The Never-Ending Western Movie
Robert Sheckley

The name is Washburn: just plain Washburn to my friends, Mister Washburn to enemies and strangers. Saying that I’ve said everything, because you’ve seen me a thousand times, on the big screen in your neighborhood theater or on the little pay-tv screen in your living room, riding through Cholla cactus and short grass, my famous derby pulled down over my eyes, my famous Colt 44 with the 7 1/2-inch barrel strapped down to my right leg. But just now I’m riding in a big air-conditioned Cadillac, sitting between my agent-manager Gordon Simms, and my wife, Consuela. We’ve turned off State Highway 101 and we’re bouncing along a rutted dirt road which will end presently at the Wells Fargo Station that marks one of the entrances to The Set. Simms is talking rapidly and rubbing the back of my neck like I was a fighter about to enter the ring, which is more or less the situation. Consuela is quiet. Her English isn’t too good yet. She’s the prettiest little thing imaginable, my wife of less than two months, a former Miss Chile, a former actress in various Gaucho dramas filmed in Buenos Aires and Montevideo. This entire scene is supposed to be off-camera. It’s the part they never show you: the return of the famous gunfighter, all the way from Bel Air in the jolly jittery year of 2031 to the Old West of the mid-1900’s.

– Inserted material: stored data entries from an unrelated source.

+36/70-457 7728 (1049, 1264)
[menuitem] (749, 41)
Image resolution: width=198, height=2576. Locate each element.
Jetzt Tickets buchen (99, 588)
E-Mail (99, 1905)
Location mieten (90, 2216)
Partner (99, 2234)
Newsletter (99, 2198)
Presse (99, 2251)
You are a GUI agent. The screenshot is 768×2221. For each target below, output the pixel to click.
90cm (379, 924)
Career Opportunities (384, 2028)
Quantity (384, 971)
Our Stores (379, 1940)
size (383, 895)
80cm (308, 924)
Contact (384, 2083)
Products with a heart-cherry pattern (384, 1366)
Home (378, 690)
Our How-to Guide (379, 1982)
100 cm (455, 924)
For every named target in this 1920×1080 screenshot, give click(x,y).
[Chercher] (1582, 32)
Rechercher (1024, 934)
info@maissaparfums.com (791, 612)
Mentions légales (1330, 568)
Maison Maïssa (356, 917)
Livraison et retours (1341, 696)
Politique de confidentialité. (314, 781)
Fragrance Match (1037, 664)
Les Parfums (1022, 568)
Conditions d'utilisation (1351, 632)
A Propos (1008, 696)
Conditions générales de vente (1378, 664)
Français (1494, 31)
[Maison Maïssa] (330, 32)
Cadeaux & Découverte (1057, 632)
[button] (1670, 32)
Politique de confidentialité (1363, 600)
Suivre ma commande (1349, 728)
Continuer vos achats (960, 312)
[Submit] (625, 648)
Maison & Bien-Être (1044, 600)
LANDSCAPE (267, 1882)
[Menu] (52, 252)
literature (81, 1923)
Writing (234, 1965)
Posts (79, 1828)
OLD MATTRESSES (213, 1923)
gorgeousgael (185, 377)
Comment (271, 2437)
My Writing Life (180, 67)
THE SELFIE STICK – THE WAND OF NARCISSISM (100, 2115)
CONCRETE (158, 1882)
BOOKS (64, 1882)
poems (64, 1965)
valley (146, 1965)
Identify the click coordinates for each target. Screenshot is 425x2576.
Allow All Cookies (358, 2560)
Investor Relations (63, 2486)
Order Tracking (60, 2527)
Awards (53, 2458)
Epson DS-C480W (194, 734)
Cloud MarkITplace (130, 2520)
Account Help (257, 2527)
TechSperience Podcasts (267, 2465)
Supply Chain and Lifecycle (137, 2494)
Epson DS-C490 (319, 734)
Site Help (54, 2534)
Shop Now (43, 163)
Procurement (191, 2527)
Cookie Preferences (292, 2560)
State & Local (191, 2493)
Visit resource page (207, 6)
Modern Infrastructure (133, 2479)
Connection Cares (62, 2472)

Simms is jabbering away about some investment he wants me to come in on, some new seabed mining operation, another of Simms’s get-richer-quick schemes, because Simms is already a wealthy man, as who wouldn’t be with a thirty-percent bit on my earnings throughout my ten biggest years as a star? Simms is my friend, too, but I can’t think about investments now because we’re coming to The Set.
Consuela, sitting on my right, shivers as the famous weatherbeaten old station comes into view. She’s never really understood

The Never-Ending Western Movie. In South America they still make their movies in the old-fashioned way, everything staged, everything faked, and the guns fire only blanks. She can’t understand why America’s famous Movie has to be done for real when you could contrive all the effects and nobody would get killed. I’ve tried to explain it to her, but it sounds ridiculous in Spanish.
It’s different for me this time, of course: I’m coming out of retirement to make a cameo appearance. I’m on a no-kill contract – famous gunman to do a comedy bit with Old Jeff Mangles and Natchez Parker. There’s no script, of course; there never is in The Movie. We’ll improvise around any situation that comes up – we, the commedia dell’arte players of the Old West. Consuela doesn’t understand any of this. She’s heard about contracts to kill, but a no-kill contract is something new in her experience.
And now we’ve arrived. The car stops in front of a low, unpainted pinewood building. Everything on this side of it is 21st-century America in all its recycled and reproduced gory. On the other side is the million-acre expanse of prairie, mountains and desert, with its thousands of concealed cameras and microphones, that is The Set for The Never-Ending Movie.
I’m in costume already – blue jeans, blue-and-white checked shirt, boots, derby, rawhide jacket, and 3. 2 pounds of revolver. A horse is waiting for me at the hitching post of the other side of the station, with all my gear tied aboard in a neat blanket roll. An assistant director checks me over and finds me in order: no wristwatch or other anachronisms for the cameras to find. “All right, Mr.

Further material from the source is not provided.